Geld ist Energie und soll Erlebnisse schaffen, Nähe fördern und Erinnerungen kreieren. Ein Konto, das nie genutzt wird, ist wie ein Liebesbrief, der nie gelesen wurde.

Perkins stellt auch das klassische Verständnis von Erben infrage. Nicht das Erbe stiftet Sinn, sondern das bewusste Schenken. Es geht nicht nur ums Geld, sondern um den richtigen Zeitpunkt, die Wirkung und die gemeinsame Erfahrung. Viele Menschen sparen, um „etwas hinterlassen zu können“. Wer den Kapitalaufbau nur als Mittel zum Vererben sieht, lebt oft ein eingeschränktes Leben. Vielleicht wäre es sinnvoller, das eigene Leben aktiv zu gestalten und nur das zu vererben, was am Ende übrig bleibt. Nur bleibt die Frage, wie und ob das punktgenau geplant werden kann?

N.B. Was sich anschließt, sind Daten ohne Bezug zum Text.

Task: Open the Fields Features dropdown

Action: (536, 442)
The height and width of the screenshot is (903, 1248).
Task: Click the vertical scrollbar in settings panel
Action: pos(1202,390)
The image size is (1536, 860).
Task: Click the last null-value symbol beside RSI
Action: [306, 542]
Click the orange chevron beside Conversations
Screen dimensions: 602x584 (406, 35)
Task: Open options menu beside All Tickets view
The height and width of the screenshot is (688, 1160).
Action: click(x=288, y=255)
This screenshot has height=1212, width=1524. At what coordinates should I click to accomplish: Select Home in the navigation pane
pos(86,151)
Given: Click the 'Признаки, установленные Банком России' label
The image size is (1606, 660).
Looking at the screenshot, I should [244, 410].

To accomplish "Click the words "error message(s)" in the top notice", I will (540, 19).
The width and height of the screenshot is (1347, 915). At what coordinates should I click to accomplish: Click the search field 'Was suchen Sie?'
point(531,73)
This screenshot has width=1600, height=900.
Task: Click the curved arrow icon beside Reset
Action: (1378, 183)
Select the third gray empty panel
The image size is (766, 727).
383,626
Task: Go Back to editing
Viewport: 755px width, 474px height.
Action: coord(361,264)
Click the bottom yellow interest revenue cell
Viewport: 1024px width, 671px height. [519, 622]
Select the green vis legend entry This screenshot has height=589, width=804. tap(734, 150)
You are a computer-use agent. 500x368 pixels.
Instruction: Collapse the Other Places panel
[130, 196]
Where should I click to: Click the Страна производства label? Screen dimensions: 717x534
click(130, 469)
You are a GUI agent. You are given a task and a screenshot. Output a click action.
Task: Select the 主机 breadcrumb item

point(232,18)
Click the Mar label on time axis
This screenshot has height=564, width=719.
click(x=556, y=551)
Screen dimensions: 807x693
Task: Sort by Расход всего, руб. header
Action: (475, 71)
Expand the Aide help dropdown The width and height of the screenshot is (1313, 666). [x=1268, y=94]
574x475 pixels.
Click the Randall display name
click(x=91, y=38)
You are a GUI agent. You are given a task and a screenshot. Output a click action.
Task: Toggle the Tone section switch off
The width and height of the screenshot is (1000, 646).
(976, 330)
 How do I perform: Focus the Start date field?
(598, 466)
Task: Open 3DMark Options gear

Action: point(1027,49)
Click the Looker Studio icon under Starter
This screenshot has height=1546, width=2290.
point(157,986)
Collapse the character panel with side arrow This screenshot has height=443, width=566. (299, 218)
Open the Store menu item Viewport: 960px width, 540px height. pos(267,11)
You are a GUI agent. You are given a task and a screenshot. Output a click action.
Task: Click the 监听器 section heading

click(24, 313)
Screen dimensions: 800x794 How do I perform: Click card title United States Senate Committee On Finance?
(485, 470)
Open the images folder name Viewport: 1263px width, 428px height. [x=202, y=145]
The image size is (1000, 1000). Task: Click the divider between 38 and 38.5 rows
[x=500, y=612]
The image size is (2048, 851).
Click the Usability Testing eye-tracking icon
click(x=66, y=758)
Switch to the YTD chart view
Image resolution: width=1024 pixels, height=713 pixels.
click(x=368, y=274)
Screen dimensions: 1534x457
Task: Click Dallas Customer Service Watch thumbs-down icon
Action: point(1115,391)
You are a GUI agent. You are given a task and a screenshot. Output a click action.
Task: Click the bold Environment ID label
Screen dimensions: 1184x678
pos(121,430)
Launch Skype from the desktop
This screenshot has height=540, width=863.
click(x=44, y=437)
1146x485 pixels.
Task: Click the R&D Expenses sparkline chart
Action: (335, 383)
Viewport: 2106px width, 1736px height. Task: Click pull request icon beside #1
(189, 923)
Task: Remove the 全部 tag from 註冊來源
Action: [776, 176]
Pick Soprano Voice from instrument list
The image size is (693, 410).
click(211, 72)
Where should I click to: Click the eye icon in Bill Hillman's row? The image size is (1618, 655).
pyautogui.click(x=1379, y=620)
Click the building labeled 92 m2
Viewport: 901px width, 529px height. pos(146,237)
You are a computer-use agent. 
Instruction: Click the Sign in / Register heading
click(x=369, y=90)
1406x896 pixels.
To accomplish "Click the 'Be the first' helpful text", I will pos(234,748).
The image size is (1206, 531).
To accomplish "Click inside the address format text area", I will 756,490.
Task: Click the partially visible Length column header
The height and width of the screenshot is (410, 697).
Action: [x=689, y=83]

Geld ist ein Werkzeug, kein Lebensziel. Es schafft Sicherheit, aber nicht automatisch Sinn. Sein eigentlicher Zweck ist es, dabei zu helfen, das Leben bewusst und gut zu gestalten. Wirklich wertvoll wird Geld erst dann, wenn wir es für das einsetzen, was im Leben zählt. Der Fokus sollte nicht auf endlosem Sparen liegen, sondern auf einem erfüllten Leben. Aber immer noch mit einer guten Prise Sicherheit.

Aber am Ende unseres Lebens zählen nicht die Summen auf dem Konto, sondern die Geschichten, die wir erzählen können.  Sie sind das eigentliche Erbe.